*** Provided entries Section Begins ***

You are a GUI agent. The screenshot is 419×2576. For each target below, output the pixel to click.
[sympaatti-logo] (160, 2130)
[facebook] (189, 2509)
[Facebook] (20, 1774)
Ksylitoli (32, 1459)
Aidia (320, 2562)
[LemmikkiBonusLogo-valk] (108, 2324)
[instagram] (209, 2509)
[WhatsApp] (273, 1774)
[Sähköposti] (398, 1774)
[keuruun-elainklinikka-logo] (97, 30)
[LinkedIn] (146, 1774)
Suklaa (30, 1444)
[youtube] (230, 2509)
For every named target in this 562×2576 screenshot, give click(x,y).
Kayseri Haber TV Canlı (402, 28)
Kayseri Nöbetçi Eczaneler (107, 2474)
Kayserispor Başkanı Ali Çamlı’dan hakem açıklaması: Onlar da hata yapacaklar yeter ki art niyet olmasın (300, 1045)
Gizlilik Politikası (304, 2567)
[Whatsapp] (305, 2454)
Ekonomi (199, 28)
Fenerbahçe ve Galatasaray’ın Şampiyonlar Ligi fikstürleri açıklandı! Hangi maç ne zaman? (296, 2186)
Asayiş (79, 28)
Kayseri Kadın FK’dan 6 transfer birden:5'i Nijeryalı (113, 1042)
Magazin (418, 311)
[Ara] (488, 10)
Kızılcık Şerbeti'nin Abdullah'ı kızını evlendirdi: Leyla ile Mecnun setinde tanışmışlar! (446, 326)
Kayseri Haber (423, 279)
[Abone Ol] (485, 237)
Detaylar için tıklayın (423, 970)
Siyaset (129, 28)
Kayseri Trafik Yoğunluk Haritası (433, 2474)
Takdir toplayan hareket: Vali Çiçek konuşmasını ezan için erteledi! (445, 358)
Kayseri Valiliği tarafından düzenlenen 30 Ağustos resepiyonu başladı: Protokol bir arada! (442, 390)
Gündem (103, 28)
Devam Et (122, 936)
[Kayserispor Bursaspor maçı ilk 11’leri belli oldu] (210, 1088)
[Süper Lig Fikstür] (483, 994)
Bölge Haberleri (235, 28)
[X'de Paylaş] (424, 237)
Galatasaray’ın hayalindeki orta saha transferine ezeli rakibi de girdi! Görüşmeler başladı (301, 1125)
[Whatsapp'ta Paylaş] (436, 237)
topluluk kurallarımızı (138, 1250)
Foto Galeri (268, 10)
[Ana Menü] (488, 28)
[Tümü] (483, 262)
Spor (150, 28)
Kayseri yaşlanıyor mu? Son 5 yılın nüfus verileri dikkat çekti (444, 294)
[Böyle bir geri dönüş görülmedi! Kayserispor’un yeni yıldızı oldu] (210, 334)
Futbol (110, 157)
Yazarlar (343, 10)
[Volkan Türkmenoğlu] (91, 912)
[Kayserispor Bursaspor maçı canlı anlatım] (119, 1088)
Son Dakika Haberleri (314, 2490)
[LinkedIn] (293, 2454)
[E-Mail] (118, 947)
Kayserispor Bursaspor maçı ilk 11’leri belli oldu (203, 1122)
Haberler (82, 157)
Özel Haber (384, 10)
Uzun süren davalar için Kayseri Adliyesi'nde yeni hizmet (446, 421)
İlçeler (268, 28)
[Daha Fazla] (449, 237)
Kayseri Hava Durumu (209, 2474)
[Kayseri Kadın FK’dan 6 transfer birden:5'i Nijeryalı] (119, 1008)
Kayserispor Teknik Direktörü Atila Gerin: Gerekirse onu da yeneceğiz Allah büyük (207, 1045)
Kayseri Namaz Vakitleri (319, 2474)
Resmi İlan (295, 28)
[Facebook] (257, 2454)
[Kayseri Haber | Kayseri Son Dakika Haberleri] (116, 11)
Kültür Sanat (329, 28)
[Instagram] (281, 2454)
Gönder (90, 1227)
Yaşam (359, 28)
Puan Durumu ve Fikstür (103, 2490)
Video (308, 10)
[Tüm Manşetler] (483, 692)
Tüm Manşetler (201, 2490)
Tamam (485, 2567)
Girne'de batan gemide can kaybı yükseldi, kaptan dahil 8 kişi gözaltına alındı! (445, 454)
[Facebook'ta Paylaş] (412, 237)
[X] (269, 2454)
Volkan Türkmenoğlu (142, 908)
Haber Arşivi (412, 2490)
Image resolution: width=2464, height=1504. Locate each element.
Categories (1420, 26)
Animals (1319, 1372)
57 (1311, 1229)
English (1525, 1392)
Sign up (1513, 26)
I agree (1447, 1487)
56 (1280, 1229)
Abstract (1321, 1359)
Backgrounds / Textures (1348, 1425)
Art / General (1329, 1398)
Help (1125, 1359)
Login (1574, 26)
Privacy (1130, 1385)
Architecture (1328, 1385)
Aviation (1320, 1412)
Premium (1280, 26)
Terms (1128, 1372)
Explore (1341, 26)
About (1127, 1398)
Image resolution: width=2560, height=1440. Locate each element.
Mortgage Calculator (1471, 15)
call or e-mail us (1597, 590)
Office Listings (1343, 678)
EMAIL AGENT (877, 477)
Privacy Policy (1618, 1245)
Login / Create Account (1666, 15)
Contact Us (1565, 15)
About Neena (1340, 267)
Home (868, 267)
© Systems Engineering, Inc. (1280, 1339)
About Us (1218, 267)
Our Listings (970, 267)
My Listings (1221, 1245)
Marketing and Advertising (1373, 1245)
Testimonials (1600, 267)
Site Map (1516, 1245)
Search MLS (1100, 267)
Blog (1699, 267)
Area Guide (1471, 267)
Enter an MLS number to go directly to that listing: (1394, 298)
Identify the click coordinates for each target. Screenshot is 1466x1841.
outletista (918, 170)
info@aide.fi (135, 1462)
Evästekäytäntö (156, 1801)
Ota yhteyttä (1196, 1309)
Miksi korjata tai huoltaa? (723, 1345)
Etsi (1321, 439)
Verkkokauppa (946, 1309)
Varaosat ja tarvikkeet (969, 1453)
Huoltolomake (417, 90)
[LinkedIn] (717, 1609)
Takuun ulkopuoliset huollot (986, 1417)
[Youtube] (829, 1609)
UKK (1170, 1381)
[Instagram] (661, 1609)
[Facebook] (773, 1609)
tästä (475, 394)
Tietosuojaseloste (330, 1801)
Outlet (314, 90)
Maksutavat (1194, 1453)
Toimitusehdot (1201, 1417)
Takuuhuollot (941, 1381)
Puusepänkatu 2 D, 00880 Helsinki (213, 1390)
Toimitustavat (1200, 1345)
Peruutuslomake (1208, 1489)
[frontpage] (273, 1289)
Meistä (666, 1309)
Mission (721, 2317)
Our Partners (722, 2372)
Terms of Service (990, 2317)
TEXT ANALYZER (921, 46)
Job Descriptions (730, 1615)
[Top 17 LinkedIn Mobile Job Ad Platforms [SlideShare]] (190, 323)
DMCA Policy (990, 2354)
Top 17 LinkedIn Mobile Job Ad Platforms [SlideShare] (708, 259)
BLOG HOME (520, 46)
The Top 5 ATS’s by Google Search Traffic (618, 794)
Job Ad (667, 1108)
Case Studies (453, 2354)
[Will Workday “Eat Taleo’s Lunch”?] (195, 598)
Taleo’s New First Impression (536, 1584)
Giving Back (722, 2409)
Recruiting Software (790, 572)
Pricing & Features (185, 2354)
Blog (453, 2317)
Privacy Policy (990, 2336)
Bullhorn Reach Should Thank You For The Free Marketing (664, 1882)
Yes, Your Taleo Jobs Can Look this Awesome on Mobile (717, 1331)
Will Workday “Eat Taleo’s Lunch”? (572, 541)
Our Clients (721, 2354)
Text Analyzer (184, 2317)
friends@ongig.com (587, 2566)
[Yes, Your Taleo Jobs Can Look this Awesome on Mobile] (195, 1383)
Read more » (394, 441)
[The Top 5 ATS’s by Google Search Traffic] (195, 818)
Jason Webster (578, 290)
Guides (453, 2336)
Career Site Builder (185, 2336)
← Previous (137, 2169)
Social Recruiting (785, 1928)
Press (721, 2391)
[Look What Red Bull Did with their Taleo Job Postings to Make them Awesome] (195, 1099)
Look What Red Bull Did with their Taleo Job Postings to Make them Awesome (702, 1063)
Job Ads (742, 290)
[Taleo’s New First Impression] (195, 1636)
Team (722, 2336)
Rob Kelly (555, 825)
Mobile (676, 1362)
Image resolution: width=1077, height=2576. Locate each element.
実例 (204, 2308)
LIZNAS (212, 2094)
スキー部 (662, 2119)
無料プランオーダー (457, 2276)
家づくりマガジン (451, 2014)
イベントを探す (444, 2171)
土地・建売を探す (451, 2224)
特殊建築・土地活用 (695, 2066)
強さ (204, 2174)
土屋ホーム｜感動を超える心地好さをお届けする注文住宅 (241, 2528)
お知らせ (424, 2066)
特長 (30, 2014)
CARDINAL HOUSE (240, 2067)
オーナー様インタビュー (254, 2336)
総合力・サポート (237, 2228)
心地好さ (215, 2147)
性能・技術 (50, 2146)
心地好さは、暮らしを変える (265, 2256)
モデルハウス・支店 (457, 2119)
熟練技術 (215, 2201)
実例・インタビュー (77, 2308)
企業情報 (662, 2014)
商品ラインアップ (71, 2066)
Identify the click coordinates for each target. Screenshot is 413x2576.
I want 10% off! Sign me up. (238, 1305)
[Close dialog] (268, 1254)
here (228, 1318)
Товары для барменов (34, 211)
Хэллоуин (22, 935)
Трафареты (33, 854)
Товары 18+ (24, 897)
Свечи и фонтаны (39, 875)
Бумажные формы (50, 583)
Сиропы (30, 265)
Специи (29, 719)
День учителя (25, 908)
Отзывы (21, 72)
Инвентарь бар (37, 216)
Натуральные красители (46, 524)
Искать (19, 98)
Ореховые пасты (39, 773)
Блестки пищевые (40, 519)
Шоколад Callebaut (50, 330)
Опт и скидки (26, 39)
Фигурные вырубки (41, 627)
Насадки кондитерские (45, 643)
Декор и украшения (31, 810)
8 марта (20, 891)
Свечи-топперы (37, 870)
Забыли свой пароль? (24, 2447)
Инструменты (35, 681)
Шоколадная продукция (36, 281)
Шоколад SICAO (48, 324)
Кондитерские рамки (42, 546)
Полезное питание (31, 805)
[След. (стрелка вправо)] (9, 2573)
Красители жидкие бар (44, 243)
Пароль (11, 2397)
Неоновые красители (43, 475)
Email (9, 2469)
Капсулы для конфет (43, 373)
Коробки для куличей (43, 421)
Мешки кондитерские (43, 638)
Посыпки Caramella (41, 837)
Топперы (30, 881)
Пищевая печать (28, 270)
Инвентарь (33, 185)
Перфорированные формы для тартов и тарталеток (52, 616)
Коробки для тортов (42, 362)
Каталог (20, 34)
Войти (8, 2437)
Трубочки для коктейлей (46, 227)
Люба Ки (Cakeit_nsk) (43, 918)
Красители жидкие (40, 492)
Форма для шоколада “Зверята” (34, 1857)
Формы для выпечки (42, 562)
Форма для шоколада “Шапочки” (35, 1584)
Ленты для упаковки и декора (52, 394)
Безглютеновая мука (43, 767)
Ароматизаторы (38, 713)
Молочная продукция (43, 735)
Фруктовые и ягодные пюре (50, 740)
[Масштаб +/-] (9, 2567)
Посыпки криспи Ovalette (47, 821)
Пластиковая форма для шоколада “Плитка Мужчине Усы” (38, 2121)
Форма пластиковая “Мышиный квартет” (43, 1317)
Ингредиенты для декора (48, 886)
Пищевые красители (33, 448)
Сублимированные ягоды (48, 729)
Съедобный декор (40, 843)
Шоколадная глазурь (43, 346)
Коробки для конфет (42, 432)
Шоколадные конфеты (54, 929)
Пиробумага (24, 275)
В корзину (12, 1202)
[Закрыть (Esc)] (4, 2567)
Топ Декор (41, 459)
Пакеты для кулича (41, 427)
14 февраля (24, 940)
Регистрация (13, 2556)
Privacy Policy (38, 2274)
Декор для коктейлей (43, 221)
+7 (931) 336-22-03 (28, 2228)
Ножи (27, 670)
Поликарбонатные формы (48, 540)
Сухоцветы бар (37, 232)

*** Provided entries Section Ends ***

Work item — Find the line with "Посыпки Caramella (41, 837)" in the data above. Restate it and all later lines word for word, ending with the last line.

Output below —
Посыпки Caramella (41, 837)
Топперы (30, 881)
Пищевая печать (28, 270)
Инвентарь (33, 185)
Перфорированные формы для тартов и тарталеток (52, 616)
Коробки для тортов (42, 362)
Каталог (20, 34)
Войти (8, 2437)
Трубочки для коктейлей (46, 227)
Люба Ки (Cakeit_nsk) (43, 918)
Красители жидкие (40, 492)
Форма для шоколада “Зверята” (34, 1857)
Формы для выпечки (42, 562)
Форма для шоколада “Шапочки” (35, 1584)
Ленты для упаковки и декора (52, 394)
Безглютеновая мука (43, 767)
Ароматизаторы (38, 713)
Молочная продукция (43, 735)
Фруктовые и ягодные пюре (50, 740)
[Масштаб +/-] (9, 2567)
Посыпки криспи Ovalette (47, 821)
Пластиковая форма для шоколада “Плитка Мужчине Усы” (38, 2121)
Форма пластиковая “Мышиный квартет” (43, 1317)
Ингредиенты для декора (48, 886)
Пищевые красители (33, 448)
Сублимированные ягоды (48, 729)
Съедобный декор (40, 843)
Шоколадная глазурь (43, 346)
Коробки для конфет (42, 432)
Шоколадные конфеты (54, 929)
Пиробумага (24, 275)
В корзину (12, 1202)
[Закрыть (Esc)] (4, 2567)
Топ Декор (41, 459)
Пакеты для кулича (41, 427)
14 февраля (24, 940)
Регистрация (13, 2556)
Privacy Policy (38, 2274)
Декор для коктейлей (43, 221)
+7 (931) 336-22-03 (28, 2228)
Ножи (27, 670)
Поликарбонатные формы (48, 540)
Сухоцветы бар (37, 232)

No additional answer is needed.